Ich weiß nicht, was ein Psychologe in solchen Fällen zu sagen pflegt. Vielleicht, dass Hank an seine Rücklagen denken soll, dass er einer kleinen Verzögerung Opfer sei, nicht mehr. Vielleicht, er solle seine finanzielle Situation überdenken. "Macht 200 Euro," sagt der Psychologe zum Ende hin und gibt durch diesen deutlichen Wink mit den zweihundert Zaunpfählen zu verstehen, galant, wie es sich gehört, was auch Sie verstanden haben sollten, werter Leser, und somit keiner weiteren Worte meinerseits bedarf.

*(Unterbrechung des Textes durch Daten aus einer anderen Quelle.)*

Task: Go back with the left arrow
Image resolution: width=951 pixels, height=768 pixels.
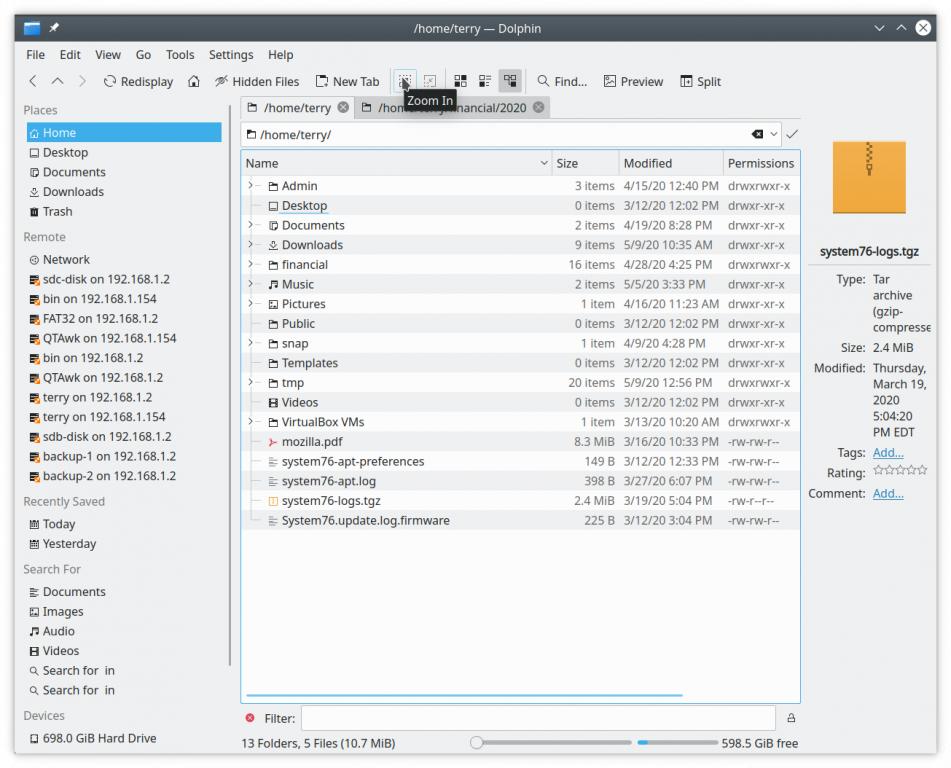Action: pos(33,82)
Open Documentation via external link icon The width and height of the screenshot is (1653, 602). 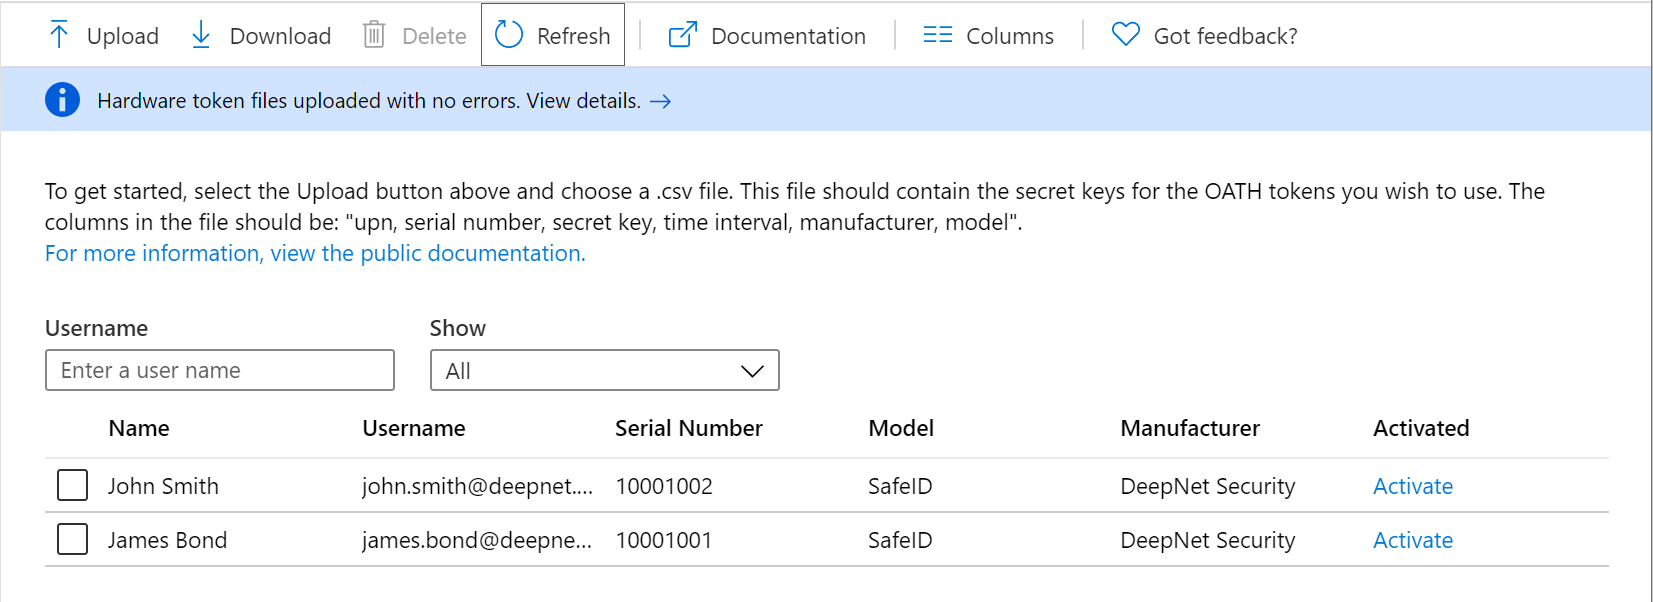coord(682,35)
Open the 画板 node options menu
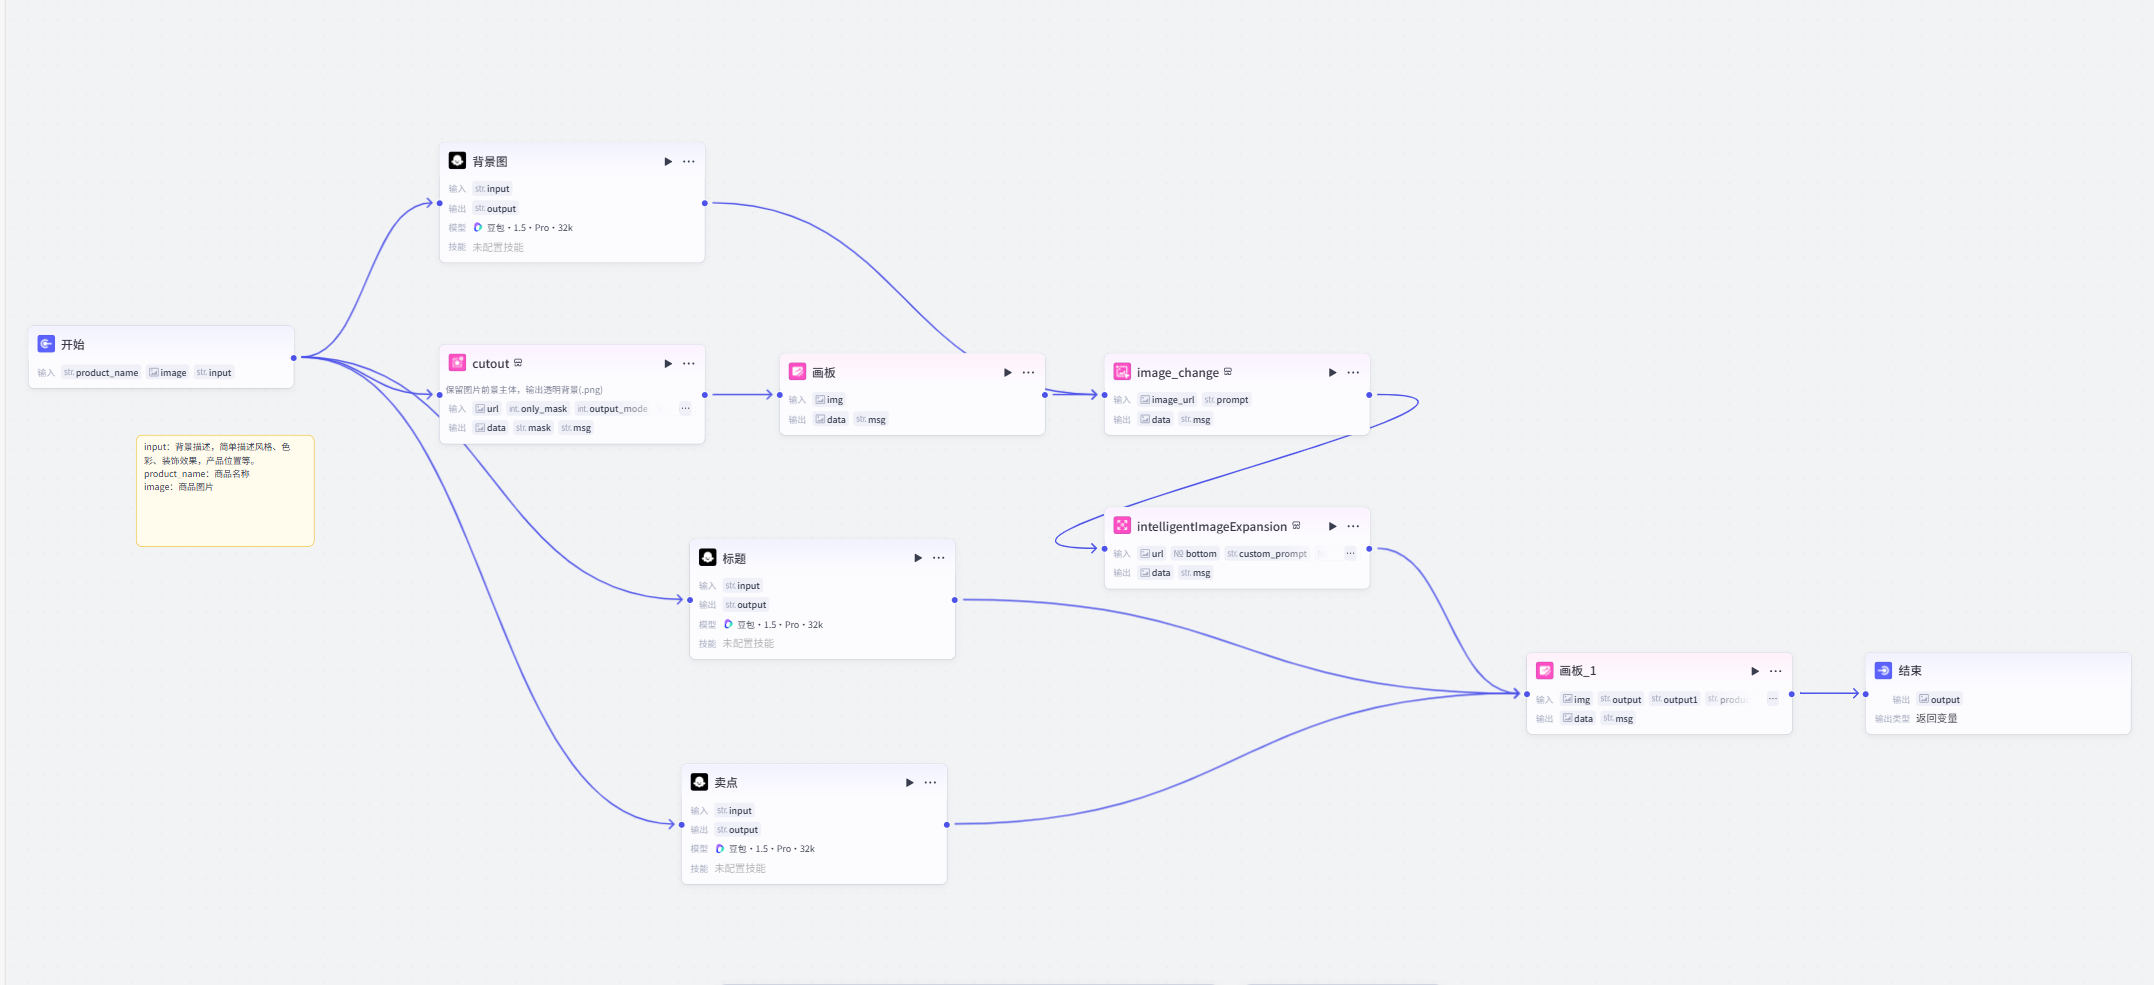This screenshot has height=985, width=2154. [1028, 373]
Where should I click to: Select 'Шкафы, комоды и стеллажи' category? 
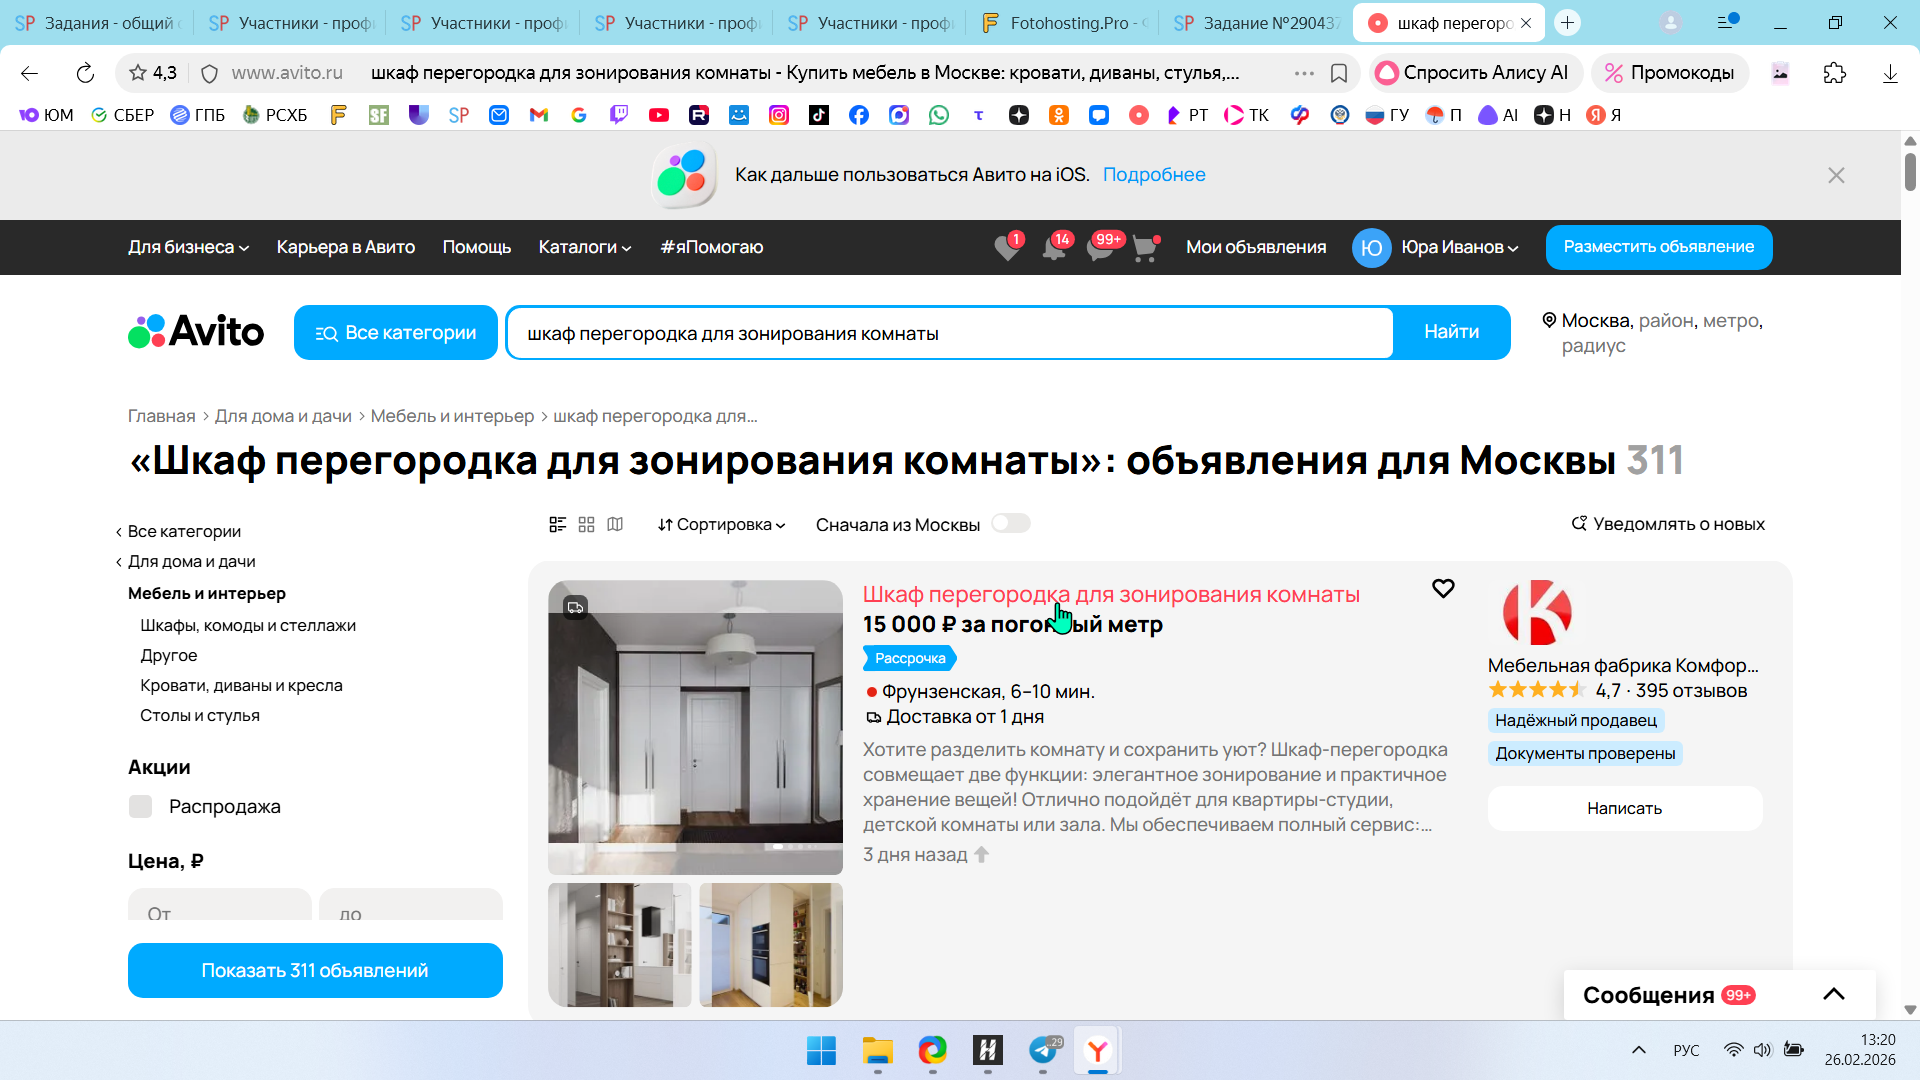click(248, 625)
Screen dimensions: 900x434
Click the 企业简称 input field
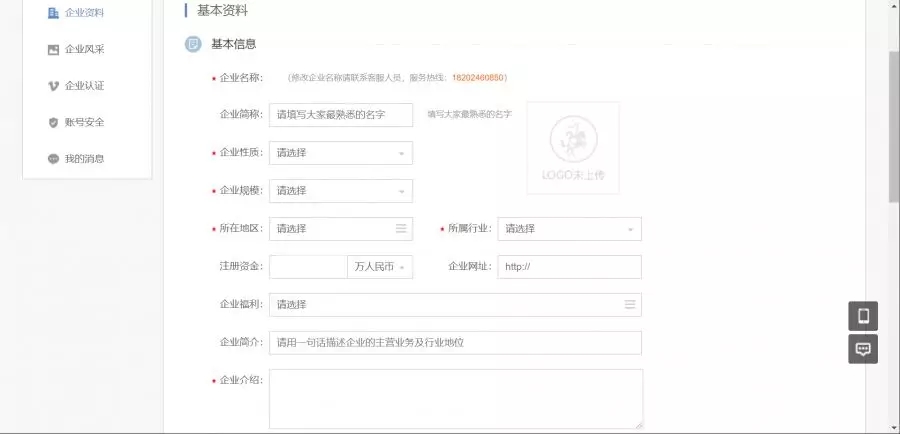click(340, 115)
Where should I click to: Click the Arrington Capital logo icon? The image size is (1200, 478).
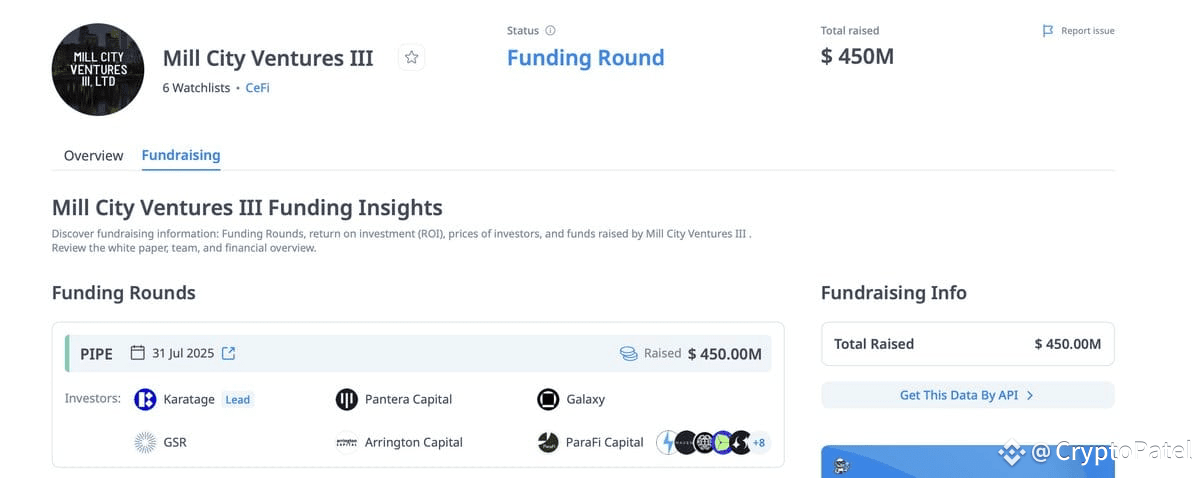[346, 442]
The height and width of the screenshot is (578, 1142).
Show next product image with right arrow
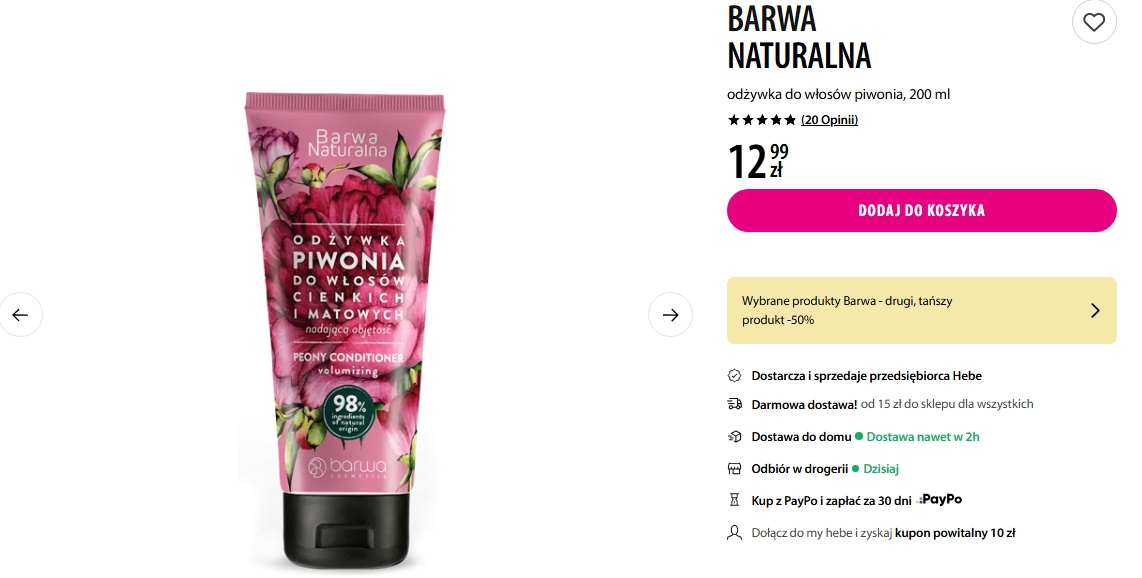670,314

Ein Zeitungsschreiber hingegen sollte in jeder Situation genügend unpassende Worte in der Westentasche haben - besser noch: im Überfluss - nur hatte Hank sie eben nicht und auch ein Psychologe war nicht aufzutreiben. So drehte und drehte sich die Spirale, die eine Kette war, geschlungen um Hanks Verstand und dieses eine unsinnige Thema. Weiße Blitze marterten sein Gehirn, Kontostände donnerten durch sein Bewusstsein, rot und groß und ewig wie die Täler dieser Welt, Szenarien der Armut fielen bleiern auf ihn nieder und der kalte Mond drängte sich durchs Fenster, bis er groß und rund im Zimmer stand.
"Dein Leben ist lang," sprach der Mond.
"Ist es das?" erwiderte die lebende Leiche und lächelte. "Ist es das wert, so ein langes Leben?"
"Jeder Tag ist ein Geschenk, das weißt du doch." Auch der Mond lächelte, seine Intention war jedoch eine andere.
"Meine Mutter hat es mir gesagt," knirschte es hinter den zusammengepressten Zähnen der lebenden Leiche hervor. Die Worte wurden nur zum Teil von seinem Atem transportiert, die tieferen Frequenzen kamen mit dem Speichel um die Backenzähne, so dass man meinen konnte, der Mond unterhielte sich nicht mit Hank, dem Zeitungsschreiber, sondern - und diese Vorstellung scheint mir fast absurd - mit den Verwesungssäften seines menschlichen Kadavers.
"Je..." Der Mond stutzte. Lange dachte er darüber nach, vergaß Essen und Trinken und legte sich nur noch am Tage schlafen. Täglich nahm er ab, war er anfangs noch bei Hank im Zimmer voll und rund gewesen, fehlte ihm nur eine Woche später ein gutes Viertel, nach zwei Wochen die Hälfte, drei Viertel nach der dritten Woche, und dann - ja, so viel hatte er nachgedacht - war der Mond verschwunden.